Summer 2016

Women & Legislative Leadership in the U.S. Congress: Representing Women’s Interests in Partisan Times

Author
Michele L. Swers
Abstract

Women are drastically underrepresented in American political institutions. This has prompted speculation about the impact of electing more women on policy and the functioning of government. Examining the growing presence of women in Congress, I demonstrate that women do exhibit unique policy priorities, focusing more on the needs of various groups of women. However, the incentive structure of the American electoral system, which rewards ideological purity, means that women are not likely to bring more consensus to Washington. Indeed, women's issues are now entrenched in the partisan divide. Since the 1990s, the majority of women elected to Congress have been Democrats, who have pursued their vision of women's interests while portraying Republican policies as harmful to women. In response, Republican women have been deployed to defend their party, further reducing the potential for bipartisan cooperation.

MICHELE L. SWERS is Professor of American Government in the Department of Government at Georgetown University.

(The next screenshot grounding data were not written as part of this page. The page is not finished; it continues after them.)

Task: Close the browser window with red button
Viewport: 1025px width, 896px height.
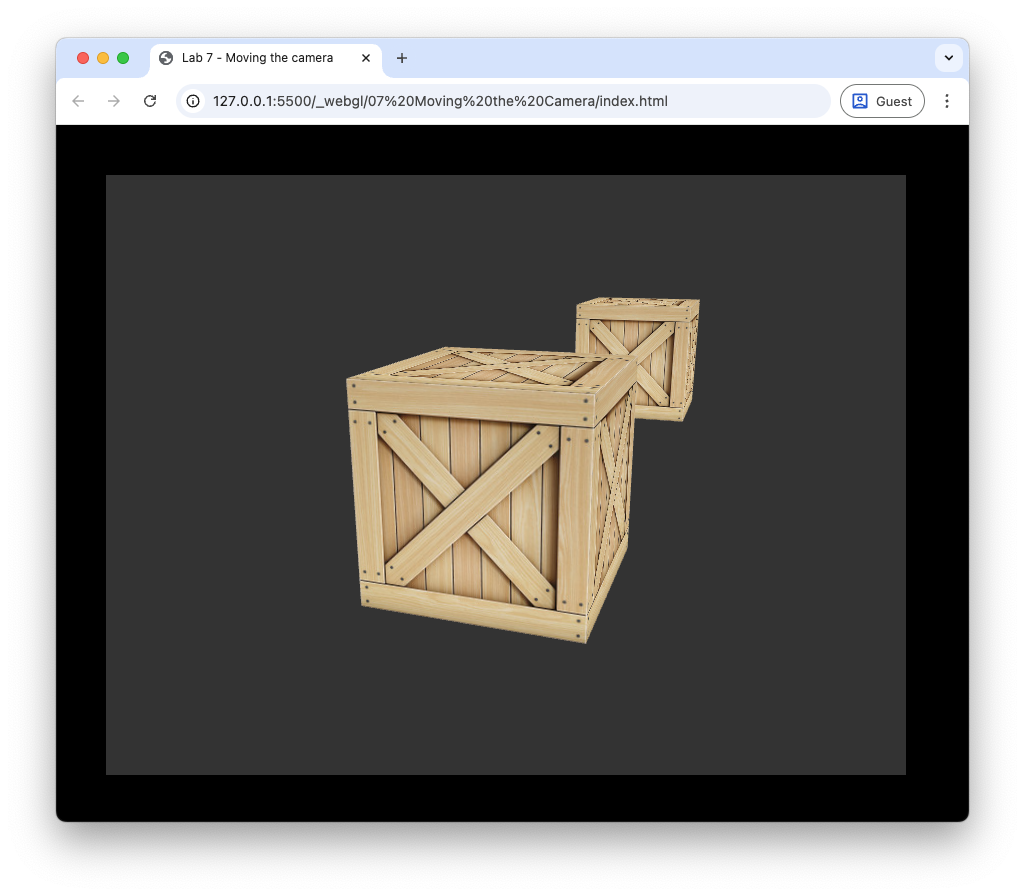Action: tap(83, 58)
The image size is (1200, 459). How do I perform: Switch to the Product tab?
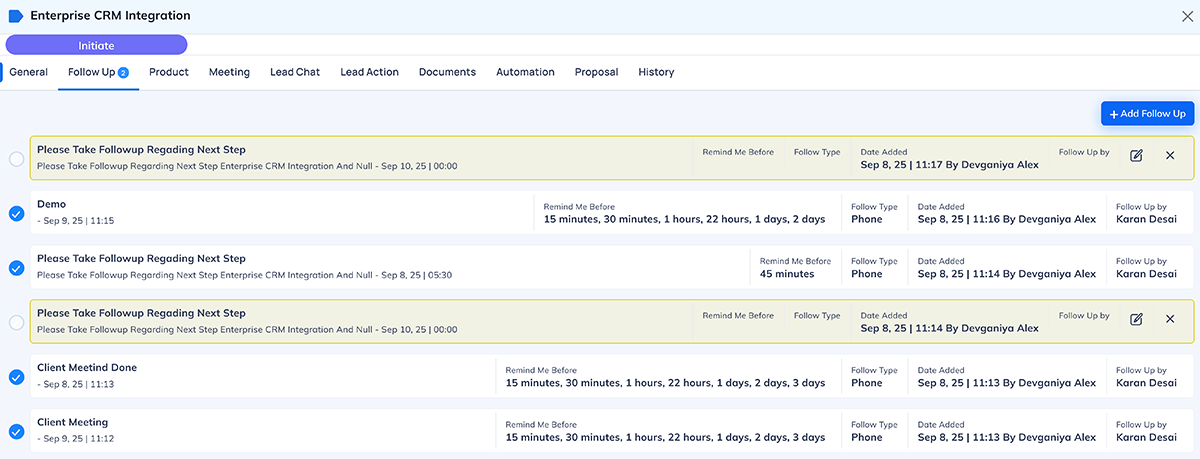(x=169, y=72)
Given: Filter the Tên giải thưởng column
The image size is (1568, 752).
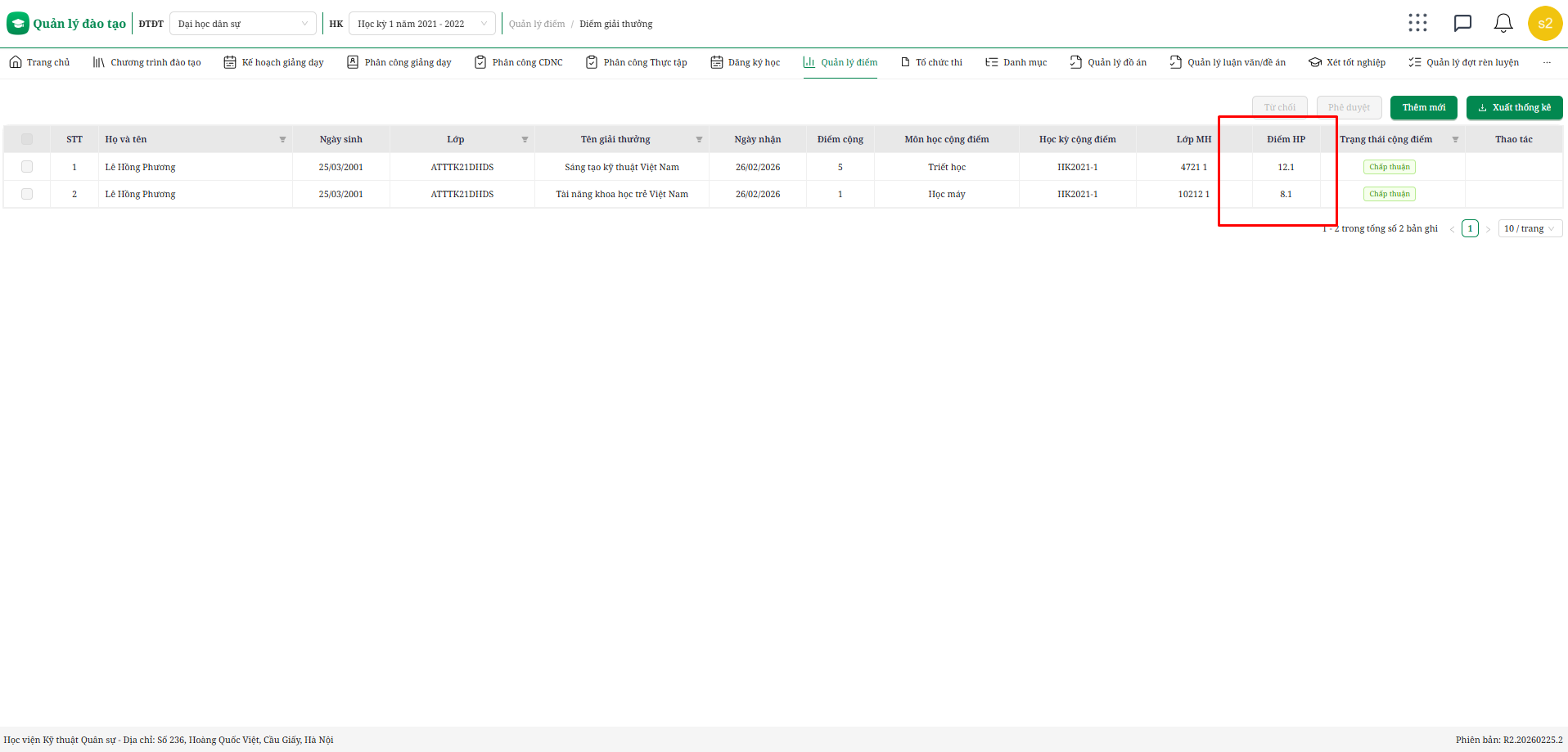Looking at the screenshot, I should pyautogui.click(x=699, y=140).
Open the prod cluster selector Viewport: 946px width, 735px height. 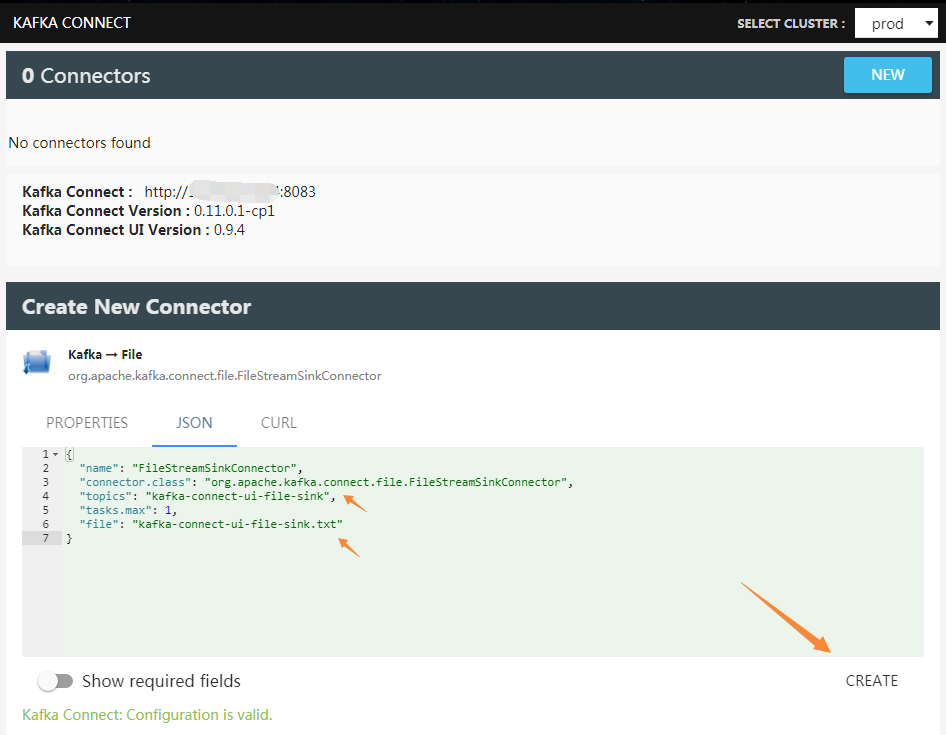tap(895, 22)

Her research interests include congressional elections and policy-making, and women in politics. Her books examining the policy behavior of women in Congress include The Difference Women Make: The Policy Impact of Women in Congress (2002) and Women in the Club: Gender and Policy Making in the Senate (2013). She is also coauthor of Women and Politics: Paths to Power and Political Influence (with Julie Dolan and Melissa Deckman, 2016).